*DIRECTIONS:*
Please reproduce the material below with every "icon" changed to "symbol" and nothing else altered. Leave the pictures out of your answer.

--- START RECORDS SUPPLIED ---

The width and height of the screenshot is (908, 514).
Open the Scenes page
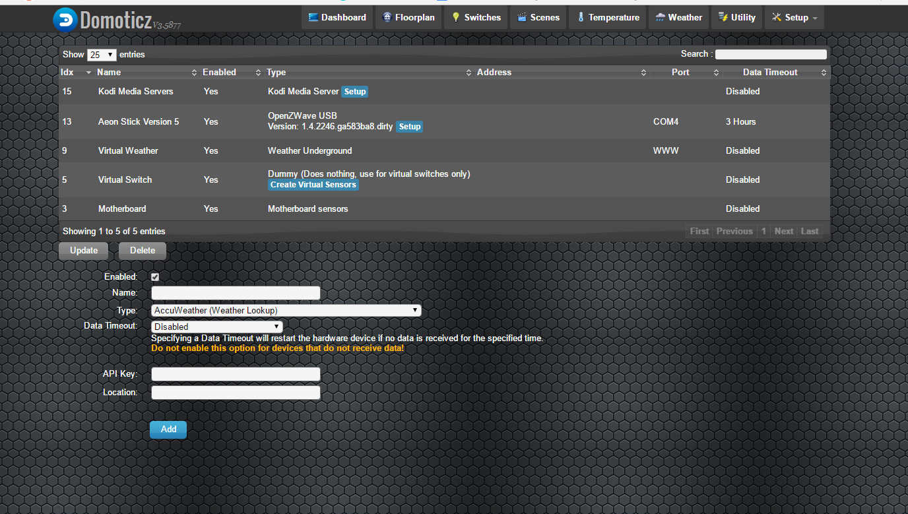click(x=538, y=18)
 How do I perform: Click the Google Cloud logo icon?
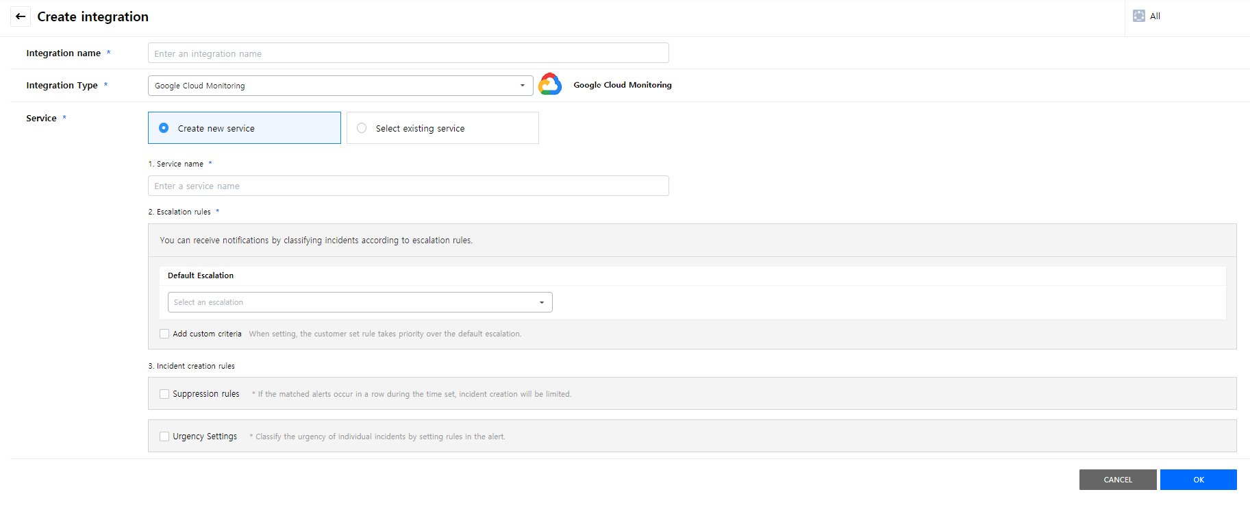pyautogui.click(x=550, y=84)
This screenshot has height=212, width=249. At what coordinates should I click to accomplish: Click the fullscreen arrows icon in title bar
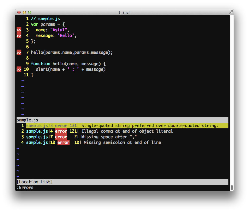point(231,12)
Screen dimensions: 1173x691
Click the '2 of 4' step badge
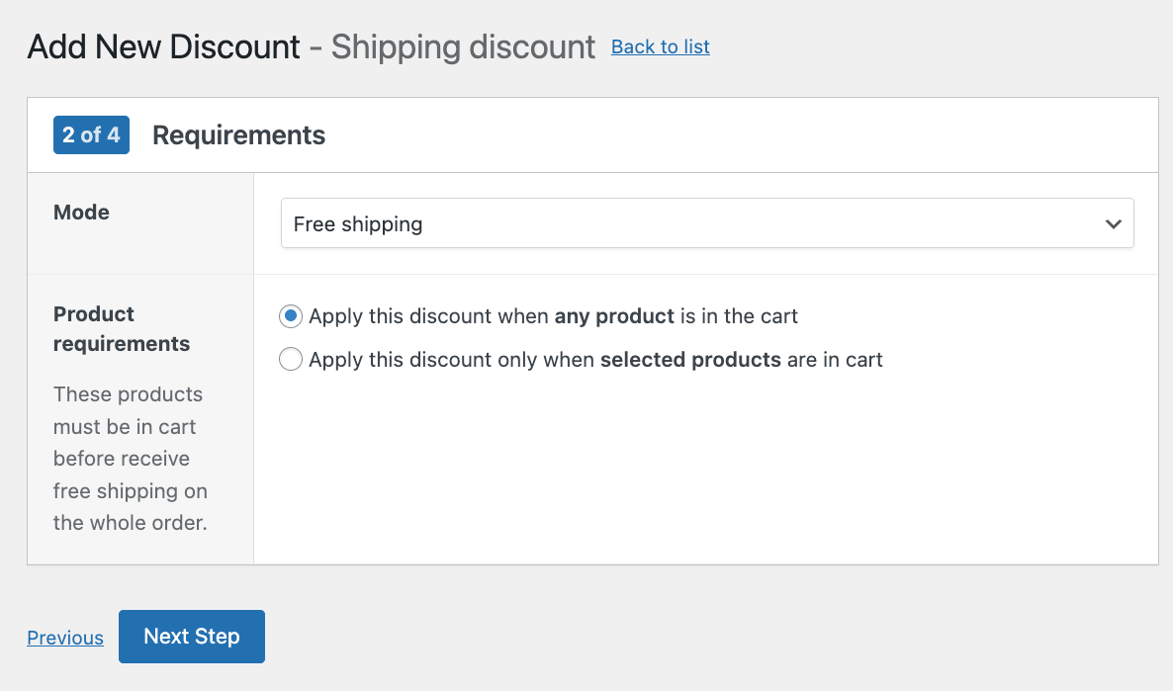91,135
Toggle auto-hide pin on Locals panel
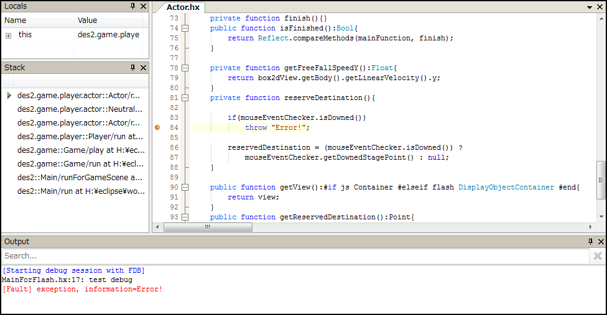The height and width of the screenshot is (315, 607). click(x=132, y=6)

--- END RECORDS SUPPLIED ---

*EXPECTED ANSWER:*
The width and height of the screenshot is (908, 514).
Open the Scenes page
click(x=538, y=18)
 How do I perform: Click the Google Cloud logo symbol?
pyautogui.click(x=550, y=84)
This screenshot has height=212, width=249. At what coordinates should I click to accomplish: Click the fullscreen arrows symbol in title bar
point(231,12)
Screen dimensions: 1173x691
Click the '2 of 4' step badge
91,135
Toggle auto-hide pin on Locals panel
The height and width of the screenshot is (315, 607). click(x=132, y=6)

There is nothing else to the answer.